:: WORK TASK ::
Would you please transcribe, exactly as written, the lines of the entries below starting at the one that holds "Click the Löschen" and ending at the one that holds "Click the It's", both included?

--- DATA EXTRACTS ---

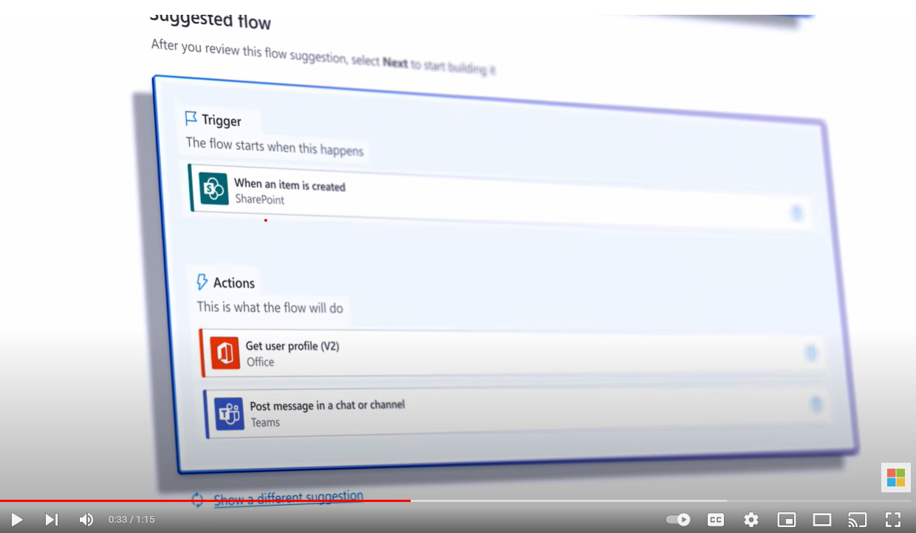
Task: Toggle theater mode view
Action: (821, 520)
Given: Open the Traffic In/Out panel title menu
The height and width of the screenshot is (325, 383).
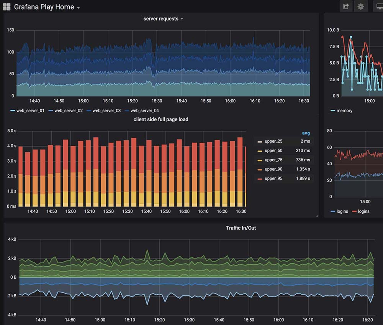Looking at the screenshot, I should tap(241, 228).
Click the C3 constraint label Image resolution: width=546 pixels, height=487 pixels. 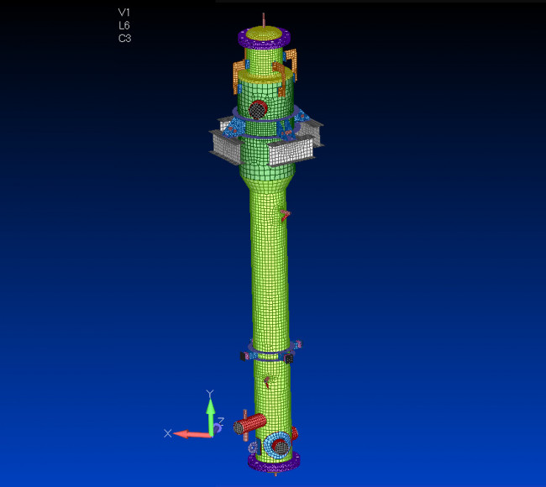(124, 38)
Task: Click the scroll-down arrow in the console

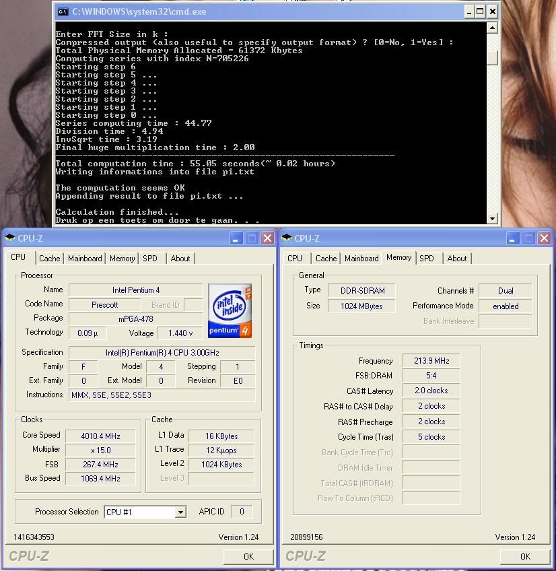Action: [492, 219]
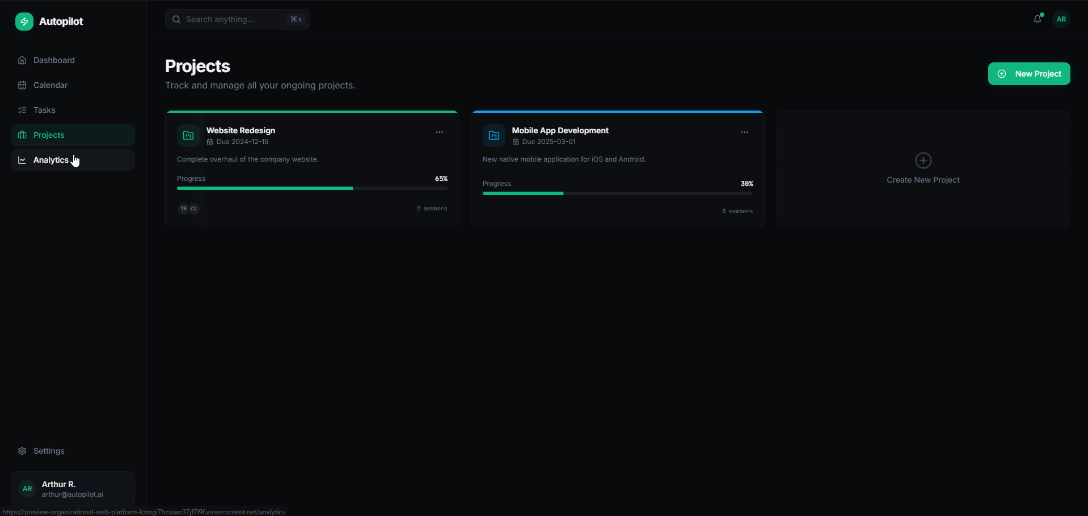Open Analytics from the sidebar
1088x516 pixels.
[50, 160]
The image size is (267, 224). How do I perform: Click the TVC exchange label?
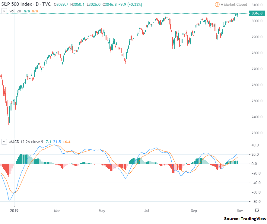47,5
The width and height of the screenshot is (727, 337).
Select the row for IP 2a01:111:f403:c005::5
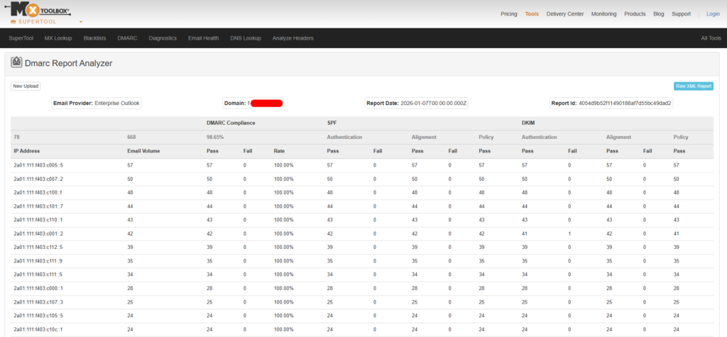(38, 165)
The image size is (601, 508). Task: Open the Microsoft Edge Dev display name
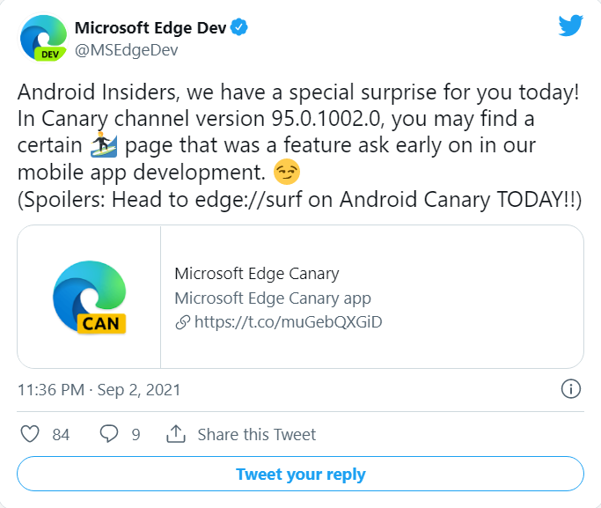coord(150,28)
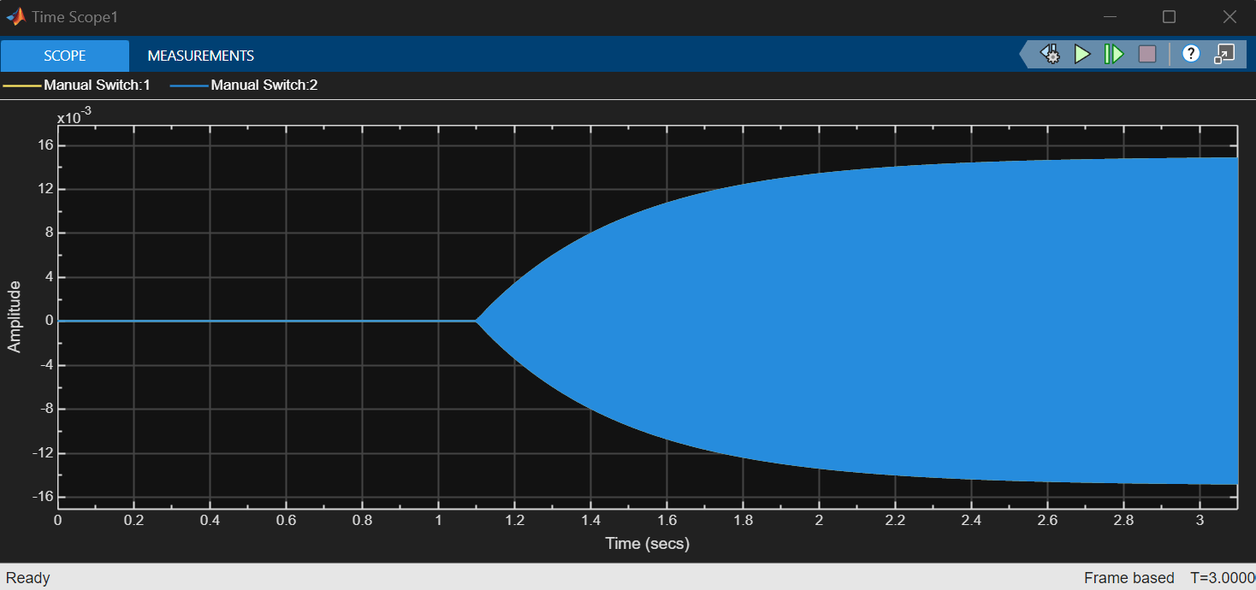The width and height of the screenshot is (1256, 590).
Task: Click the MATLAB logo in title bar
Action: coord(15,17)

---
--- DATA EXTRACTS ---

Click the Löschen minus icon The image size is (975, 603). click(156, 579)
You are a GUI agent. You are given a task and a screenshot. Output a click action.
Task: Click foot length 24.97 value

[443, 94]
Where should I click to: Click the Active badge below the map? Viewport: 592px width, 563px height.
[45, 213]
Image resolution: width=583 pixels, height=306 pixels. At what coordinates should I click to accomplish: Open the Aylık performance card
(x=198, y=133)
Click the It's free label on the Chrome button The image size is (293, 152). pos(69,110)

---

:: EXERCISE RESPONSE ::
Click the Löschen minus icon The image size is (975, 603). click(156, 579)
You are a GUI agent. You are given a task and a screenshot. Output a click action.
Task: Click foot length 24.97 value

[443, 94]
Where should I click to: Click the Active badge below the map? Viewport: 592px width, 563px height.
[45, 213]
Image resolution: width=583 pixels, height=306 pixels. At what coordinates should I click to accomplish: Open the Aylık performance card
(x=198, y=133)
Click the It's free label on the Chrome button The image size is (293, 152). pos(69,110)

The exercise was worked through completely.